Direction
Reproduce these rows word for word, from the first one through the row containing "click(1390, 163)", with that row included.

Raw rows
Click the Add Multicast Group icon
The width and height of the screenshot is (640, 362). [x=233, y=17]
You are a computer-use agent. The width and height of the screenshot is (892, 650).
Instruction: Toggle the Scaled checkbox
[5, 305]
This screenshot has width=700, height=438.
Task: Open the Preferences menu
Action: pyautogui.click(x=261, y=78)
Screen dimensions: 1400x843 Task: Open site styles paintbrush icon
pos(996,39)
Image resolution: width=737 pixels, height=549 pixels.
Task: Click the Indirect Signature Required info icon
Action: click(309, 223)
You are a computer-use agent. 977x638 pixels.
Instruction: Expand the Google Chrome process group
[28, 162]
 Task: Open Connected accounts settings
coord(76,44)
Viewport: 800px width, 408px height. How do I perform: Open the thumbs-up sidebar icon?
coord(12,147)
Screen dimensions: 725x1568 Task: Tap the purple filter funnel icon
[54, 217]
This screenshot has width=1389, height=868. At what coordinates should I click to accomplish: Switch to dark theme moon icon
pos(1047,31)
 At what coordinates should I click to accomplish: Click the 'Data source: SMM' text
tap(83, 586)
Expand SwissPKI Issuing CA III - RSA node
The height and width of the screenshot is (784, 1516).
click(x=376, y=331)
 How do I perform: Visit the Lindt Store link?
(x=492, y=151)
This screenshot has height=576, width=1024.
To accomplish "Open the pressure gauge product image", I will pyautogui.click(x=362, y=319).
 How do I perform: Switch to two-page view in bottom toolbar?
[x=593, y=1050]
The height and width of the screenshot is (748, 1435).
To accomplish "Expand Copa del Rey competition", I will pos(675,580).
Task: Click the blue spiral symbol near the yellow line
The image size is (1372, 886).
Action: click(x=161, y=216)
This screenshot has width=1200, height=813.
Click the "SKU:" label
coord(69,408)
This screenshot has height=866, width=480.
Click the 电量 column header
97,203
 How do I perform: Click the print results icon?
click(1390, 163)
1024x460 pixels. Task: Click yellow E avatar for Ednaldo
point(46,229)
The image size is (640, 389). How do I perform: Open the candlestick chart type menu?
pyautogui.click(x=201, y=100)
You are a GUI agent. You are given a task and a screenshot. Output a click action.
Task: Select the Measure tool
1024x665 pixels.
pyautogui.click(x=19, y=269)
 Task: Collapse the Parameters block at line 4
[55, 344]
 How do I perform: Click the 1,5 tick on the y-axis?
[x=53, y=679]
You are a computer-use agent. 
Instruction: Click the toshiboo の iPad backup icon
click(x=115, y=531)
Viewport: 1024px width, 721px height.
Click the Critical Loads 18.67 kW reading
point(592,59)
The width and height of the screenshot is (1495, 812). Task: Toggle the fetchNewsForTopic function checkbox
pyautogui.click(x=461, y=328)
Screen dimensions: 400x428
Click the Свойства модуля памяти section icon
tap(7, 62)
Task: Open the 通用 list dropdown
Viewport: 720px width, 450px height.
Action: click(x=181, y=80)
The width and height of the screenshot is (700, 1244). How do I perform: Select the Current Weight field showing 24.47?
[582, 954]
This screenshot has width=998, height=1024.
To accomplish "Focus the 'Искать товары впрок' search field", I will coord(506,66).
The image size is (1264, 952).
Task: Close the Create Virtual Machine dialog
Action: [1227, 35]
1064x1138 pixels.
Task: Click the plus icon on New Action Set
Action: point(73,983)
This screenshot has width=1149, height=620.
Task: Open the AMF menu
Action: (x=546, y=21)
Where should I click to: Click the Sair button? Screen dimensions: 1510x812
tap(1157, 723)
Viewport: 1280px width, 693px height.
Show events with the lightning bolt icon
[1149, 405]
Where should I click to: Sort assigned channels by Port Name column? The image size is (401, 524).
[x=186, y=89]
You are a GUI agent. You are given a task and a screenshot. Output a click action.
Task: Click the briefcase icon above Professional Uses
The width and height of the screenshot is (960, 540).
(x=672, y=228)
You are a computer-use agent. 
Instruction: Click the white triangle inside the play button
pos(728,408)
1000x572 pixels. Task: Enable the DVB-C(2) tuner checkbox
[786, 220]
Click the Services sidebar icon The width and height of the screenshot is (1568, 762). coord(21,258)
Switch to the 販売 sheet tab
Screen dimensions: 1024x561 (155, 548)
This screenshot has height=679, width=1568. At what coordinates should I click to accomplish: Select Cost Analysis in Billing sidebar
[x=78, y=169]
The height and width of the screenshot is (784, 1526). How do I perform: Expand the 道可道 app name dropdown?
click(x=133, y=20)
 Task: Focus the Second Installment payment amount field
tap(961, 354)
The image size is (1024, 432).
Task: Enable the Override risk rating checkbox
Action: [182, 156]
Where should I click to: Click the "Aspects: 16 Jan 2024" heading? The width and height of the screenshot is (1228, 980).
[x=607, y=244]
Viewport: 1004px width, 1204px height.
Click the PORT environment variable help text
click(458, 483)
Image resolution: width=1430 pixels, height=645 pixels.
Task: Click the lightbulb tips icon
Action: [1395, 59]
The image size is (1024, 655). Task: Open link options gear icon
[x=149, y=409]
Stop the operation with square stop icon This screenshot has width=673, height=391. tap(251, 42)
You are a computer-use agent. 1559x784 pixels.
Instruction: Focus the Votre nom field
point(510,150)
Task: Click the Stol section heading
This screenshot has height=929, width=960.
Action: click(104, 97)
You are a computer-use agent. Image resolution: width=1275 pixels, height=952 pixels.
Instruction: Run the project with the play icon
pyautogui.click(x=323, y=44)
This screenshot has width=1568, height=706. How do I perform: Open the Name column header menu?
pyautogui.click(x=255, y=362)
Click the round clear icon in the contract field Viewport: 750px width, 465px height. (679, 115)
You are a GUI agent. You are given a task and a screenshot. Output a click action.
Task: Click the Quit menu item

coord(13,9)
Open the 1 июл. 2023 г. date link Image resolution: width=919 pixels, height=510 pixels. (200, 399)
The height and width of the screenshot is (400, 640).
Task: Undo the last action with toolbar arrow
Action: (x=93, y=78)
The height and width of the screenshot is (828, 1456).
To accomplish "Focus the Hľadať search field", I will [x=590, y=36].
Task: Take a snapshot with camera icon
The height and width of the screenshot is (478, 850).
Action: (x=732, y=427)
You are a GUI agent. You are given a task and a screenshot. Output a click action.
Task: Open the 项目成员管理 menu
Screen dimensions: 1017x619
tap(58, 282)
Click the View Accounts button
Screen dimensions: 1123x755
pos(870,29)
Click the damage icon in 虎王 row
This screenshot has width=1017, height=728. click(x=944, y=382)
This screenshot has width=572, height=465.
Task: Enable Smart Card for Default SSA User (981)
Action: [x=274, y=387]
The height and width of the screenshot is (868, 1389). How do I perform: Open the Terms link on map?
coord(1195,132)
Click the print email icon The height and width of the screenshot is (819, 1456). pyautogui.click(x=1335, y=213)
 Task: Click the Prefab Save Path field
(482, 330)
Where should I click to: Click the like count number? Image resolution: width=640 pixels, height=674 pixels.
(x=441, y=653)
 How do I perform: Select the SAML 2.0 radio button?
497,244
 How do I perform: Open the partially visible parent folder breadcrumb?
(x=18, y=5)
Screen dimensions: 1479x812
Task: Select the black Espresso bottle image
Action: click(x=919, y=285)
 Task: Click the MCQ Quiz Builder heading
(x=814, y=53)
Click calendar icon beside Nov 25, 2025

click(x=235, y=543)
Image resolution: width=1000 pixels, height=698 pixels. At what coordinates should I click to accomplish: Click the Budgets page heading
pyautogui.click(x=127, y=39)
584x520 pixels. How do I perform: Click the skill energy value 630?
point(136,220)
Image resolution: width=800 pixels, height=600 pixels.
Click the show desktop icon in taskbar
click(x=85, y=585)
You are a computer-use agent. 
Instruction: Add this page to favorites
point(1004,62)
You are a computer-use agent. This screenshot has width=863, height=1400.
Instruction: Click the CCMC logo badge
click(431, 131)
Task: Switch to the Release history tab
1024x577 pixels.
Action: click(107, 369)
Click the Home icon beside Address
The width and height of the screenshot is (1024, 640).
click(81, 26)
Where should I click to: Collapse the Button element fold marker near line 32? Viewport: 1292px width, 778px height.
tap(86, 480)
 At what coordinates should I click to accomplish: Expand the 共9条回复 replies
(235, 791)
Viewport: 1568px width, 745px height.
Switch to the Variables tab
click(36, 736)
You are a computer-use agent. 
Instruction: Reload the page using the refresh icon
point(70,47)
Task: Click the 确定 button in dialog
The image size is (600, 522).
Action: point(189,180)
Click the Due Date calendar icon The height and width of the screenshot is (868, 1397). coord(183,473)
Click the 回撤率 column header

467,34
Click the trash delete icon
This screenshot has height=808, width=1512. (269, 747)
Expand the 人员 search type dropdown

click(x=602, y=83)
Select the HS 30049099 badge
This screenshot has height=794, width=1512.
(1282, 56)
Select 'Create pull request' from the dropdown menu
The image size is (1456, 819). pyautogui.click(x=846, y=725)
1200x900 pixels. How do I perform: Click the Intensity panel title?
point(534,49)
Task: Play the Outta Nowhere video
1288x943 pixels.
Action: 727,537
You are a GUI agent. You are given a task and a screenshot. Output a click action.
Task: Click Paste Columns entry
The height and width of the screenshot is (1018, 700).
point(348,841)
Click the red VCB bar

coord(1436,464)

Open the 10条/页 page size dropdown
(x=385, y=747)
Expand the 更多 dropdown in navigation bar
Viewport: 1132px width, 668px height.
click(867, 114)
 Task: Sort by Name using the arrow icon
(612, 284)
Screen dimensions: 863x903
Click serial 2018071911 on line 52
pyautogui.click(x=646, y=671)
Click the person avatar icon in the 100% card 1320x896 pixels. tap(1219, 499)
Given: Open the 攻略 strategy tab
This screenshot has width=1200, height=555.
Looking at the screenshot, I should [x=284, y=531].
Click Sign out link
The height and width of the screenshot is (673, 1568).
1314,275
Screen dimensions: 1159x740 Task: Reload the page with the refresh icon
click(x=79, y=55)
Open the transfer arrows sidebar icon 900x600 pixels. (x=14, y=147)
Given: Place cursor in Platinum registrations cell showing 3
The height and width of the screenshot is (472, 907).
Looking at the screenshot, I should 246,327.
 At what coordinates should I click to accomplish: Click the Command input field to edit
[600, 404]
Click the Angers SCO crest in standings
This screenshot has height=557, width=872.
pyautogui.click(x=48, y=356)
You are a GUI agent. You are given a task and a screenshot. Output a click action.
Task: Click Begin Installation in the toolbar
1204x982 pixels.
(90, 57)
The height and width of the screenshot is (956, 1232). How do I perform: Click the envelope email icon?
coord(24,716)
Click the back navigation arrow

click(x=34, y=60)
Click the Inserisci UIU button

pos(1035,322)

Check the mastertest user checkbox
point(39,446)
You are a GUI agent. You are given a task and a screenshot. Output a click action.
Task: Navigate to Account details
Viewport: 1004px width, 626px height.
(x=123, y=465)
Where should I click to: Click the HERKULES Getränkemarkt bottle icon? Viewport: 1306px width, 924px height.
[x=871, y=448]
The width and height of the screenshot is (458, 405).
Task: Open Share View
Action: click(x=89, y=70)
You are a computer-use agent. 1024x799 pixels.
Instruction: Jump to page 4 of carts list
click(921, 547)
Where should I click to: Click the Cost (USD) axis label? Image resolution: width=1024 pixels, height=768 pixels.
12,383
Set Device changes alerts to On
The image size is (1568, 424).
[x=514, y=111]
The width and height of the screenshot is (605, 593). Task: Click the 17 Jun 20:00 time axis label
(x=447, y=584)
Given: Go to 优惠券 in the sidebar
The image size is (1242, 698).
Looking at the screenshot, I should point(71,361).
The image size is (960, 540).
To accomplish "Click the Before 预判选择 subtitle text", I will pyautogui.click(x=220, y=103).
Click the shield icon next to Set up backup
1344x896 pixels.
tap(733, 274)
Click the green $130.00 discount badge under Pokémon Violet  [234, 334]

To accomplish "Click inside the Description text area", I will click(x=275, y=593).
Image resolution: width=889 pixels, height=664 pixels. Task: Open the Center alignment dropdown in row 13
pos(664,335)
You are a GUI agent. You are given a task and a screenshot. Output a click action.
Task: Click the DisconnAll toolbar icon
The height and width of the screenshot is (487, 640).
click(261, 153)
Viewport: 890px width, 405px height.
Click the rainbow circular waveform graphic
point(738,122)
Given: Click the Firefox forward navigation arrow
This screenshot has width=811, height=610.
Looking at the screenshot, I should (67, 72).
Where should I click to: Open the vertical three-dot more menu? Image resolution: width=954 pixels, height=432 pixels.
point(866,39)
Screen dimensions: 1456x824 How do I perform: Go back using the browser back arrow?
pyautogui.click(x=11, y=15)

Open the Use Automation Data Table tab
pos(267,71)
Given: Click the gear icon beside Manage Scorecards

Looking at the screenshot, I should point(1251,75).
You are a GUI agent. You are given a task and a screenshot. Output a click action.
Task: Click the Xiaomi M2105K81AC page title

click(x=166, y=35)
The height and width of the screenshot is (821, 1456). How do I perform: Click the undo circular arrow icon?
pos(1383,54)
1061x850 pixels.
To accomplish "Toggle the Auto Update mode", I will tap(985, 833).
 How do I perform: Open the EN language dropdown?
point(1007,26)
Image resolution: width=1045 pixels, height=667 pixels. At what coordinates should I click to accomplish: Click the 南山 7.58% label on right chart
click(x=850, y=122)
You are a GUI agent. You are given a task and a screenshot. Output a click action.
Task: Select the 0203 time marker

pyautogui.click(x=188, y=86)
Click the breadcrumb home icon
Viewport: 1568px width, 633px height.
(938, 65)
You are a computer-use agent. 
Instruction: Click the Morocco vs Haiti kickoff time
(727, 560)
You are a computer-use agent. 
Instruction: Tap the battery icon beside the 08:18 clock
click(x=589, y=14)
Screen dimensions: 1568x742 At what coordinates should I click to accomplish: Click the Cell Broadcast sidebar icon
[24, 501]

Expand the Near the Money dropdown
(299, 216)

Written answer
Click the Add Multicast Group icon
The width and height of the screenshot is (640, 362). [x=233, y=17]
You are a computer-use agent. The width and height of the screenshot is (892, 650).
Instruction: Toggle the Scaled checkbox
[5, 305]
This screenshot has width=700, height=438.
Task: Open the Preferences menu
Action: pyautogui.click(x=261, y=78)
Screen dimensions: 1400x843 Task: Open site styles paintbrush icon
pos(996,39)
Image resolution: width=737 pixels, height=549 pixels.
Task: Click the Indirect Signature Required info icon
Action: click(309, 223)
You are a computer-use agent. 977x638 pixels.
Instruction: Expand the Google Chrome process group
[28, 162]
 Task: Open Connected accounts settings
coord(76,44)
Viewport: 800px width, 408px height. How do I perform: Open the thumbs-up sidebar icon?
coord(12,147)
Screen dimensions: 725x1568 Task: Tap the purple filter funnel icon
[54, 217]
This screenshot has width=1389, height=868. At what coordinates should I click to accomplish: Switch to dark theme moon icon
pos(1047,31)
 At what coordinates should I click to accomplish: Click the 'Data source: SMM' text
tap(83, 586)
Expand SwissPKI Issuing CA III - RSA node
The height and width of the screenshot is (784, 1516).
click(x=376, y=331)
 How do I perform: Visit the Lindt Store link?
(x=492, y=151)
This screenshot has height=576, width=1024.
To accomplish "Open the pressure gauge product image", I will pyautogui.click(x=362, y=319).
 How do I perform: Switch to two-page view in bottom toolbar?
[x=593, y=1050]
The height and width of the screenshot is (748, 1435).
To accomplish "Expand Copa del Rey competition", I will pos(675,580).
Task: Click the blue spiral symbol near the yellow line
The image size is (1372, 886).
Action: click(x=161, y=216)
This screenshot has width=1200, height=813.
Click the "SKU:" label
coord(69,408)
This screenshot has height=866, width=480.
Click the 电量 column header
97,203
 How do I perform: Click the print results icon?
click(1390, 163)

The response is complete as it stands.